Tony Trobe.

Tony Trobe. Photo: Melissa Adams

Canberra is leading the country in the shift towards high-density housing, but progress is being made at the expense of the city's more traditional suburbs, the local chapter of the Australian Institute of Architects claims.

The amount of high-density housing in the capital has increased by 40 per cent since 1985, the largest jump in the country, according to the annual State of Australian Cities 2012 report.

Canberra's dwelling approvals now contain the highest proportion of attached dwellings, approaching 70 per cent.

Despite this, there are areas that are very low density and need to be built up, says Australian Institute of Architects representative Tony Trobe.

He said the footprint of Canberra was still spread out, but the ACT government had ''walked away'' from the small-scale, finer grain increases in density by altering planning guidelines in response to a backlash from anti-density residents.

''I think they're missing a chance for renewal,'' he said.

''Hardly anyone will do a dual occupancy now.

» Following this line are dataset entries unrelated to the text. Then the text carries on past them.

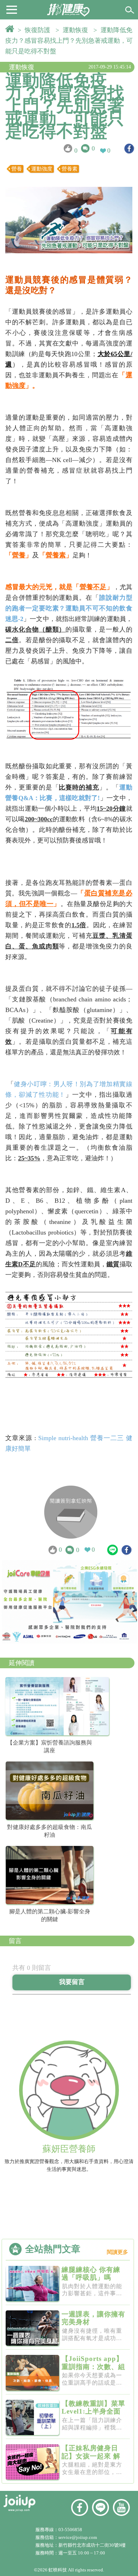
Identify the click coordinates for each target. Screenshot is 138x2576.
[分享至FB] (129, 148)
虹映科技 (57, 2569)
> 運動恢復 (74, 30)
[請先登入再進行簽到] (70, 1512)
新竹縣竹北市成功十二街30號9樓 (92, 2545)
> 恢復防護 (36, 30)
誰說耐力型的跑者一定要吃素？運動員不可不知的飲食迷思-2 (68, 608)
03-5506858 (70, 2529)
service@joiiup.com (78, 2537)
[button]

The rules have been made so difficult that no one will do them.''

Mr Trobe said the government needed to address the ''trench warfare'' that was taking place in the suburbs and instead encourage greater exploration of the contentious density issue.

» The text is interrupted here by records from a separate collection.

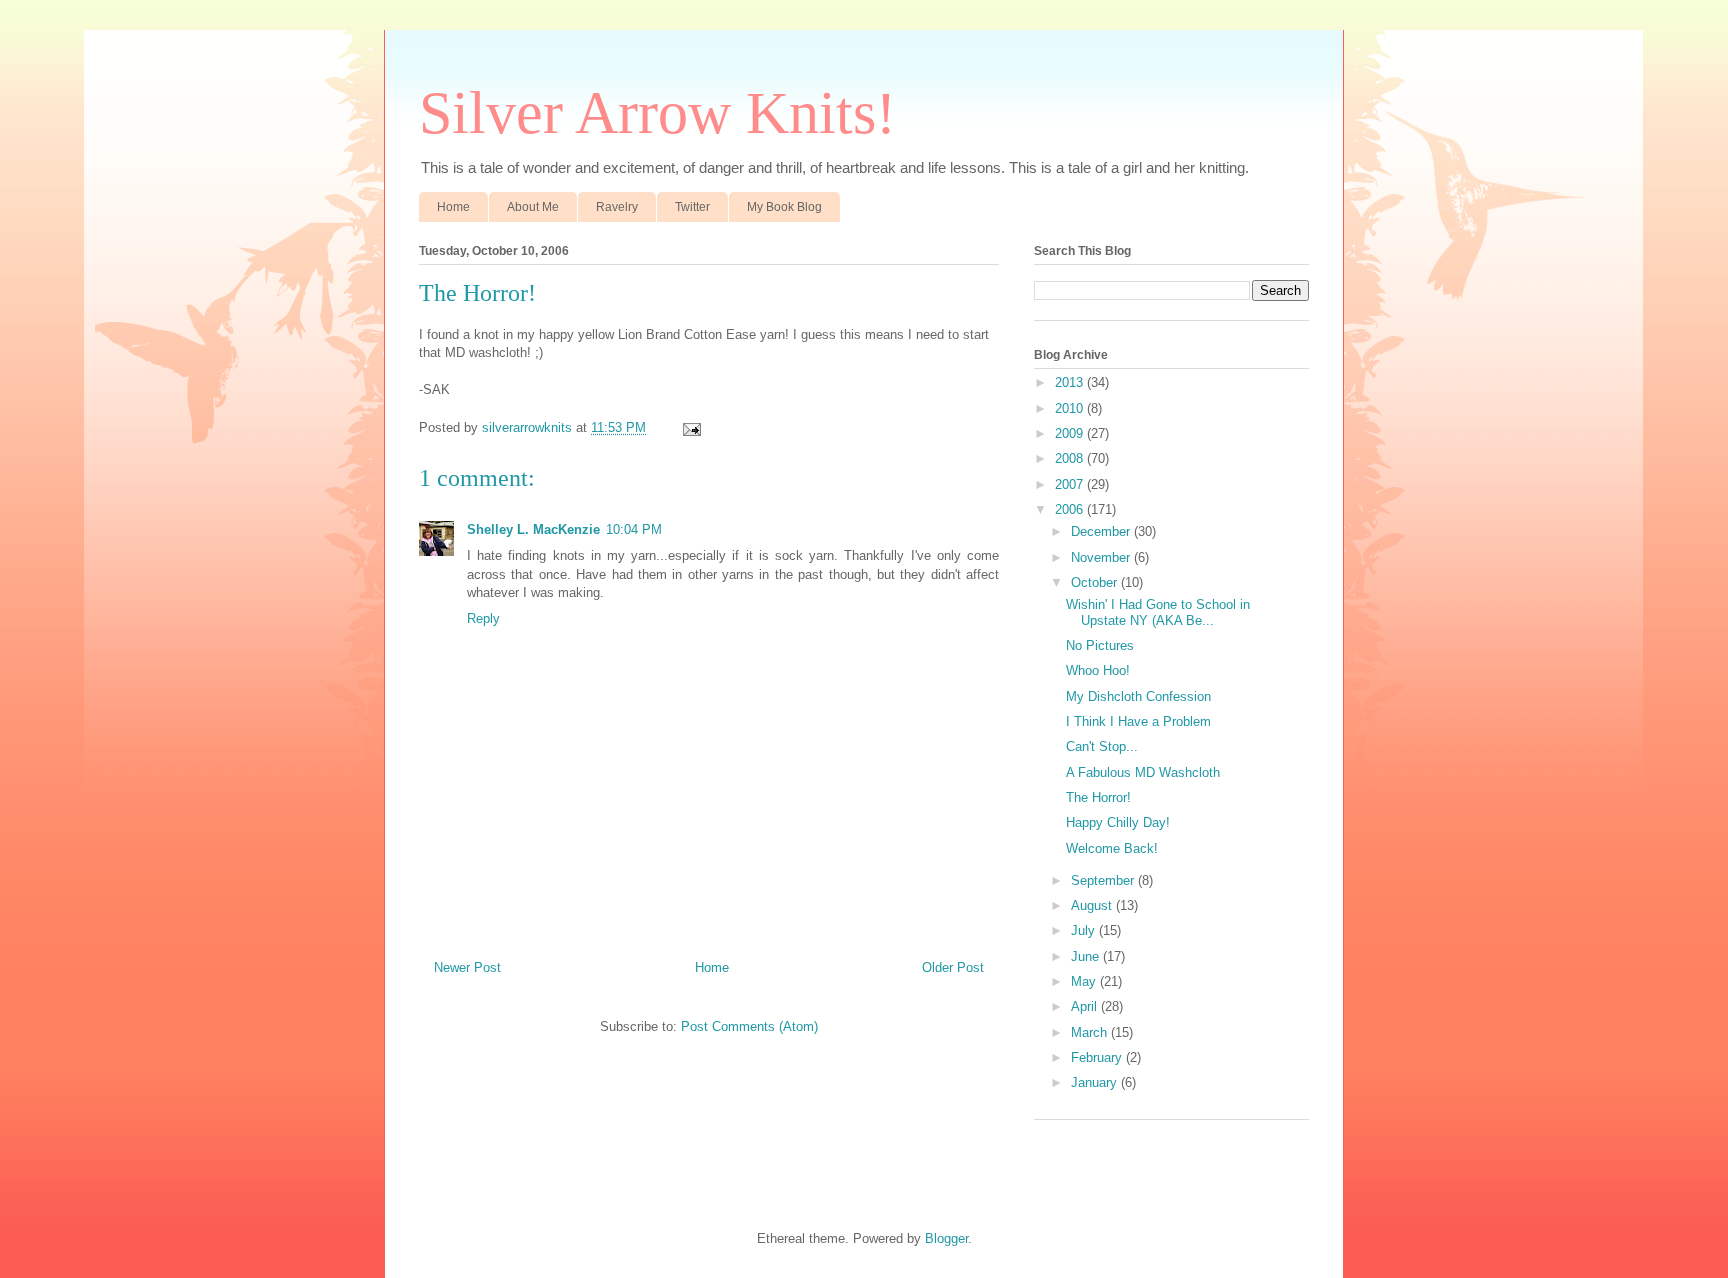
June (1087, 956)
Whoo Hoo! (1098, 670)
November (1102, 557)
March (1091, 1032)
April (1086, 1006)
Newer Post (467, 967)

''There needs to be a bigger debate within the community about the character of their neighbourhoods,'' he said.

However, Sustainable Development Minister Simon Corbell said the figures outlined in the report indicated plans for higher density housing were on track.

''It certainly reflects that our city is changing,'' he said.

''This is consistent with the government's planning strategy. It is, in many respects, confirmation of the planning processes that the government has put in place.''

He said Mr Trobe's comments reflected the ''diversity of views that exist when it comes to the issue of how urban consolidation and development should be managed'' in Canberra.

High-density housing was one of the 13 initiatives of the Canberra Spatial Plan, launched by Mr Corbell eight years ago.

It stated that the increased population would primarily occur within central Canberra along Northbourne Avenue, Constitution Avenue, Barton and Kingston, alongside plans for residential intensification within a 7.5-kilometre radius of the city centre. Higher density residential developments would be targeted at major employment centres.

Lot sizes and prices were also detailed in the report.

The median lot size has been steadily decreasing over the past decade but Canberrans can lay claim to the smallest average block size in Australia, as well as the highest land price per square metre.

The report also highlighted rental vacancy rates in the capital, which - like Perth and Darwin - indicated that demand significantly outweighed supply.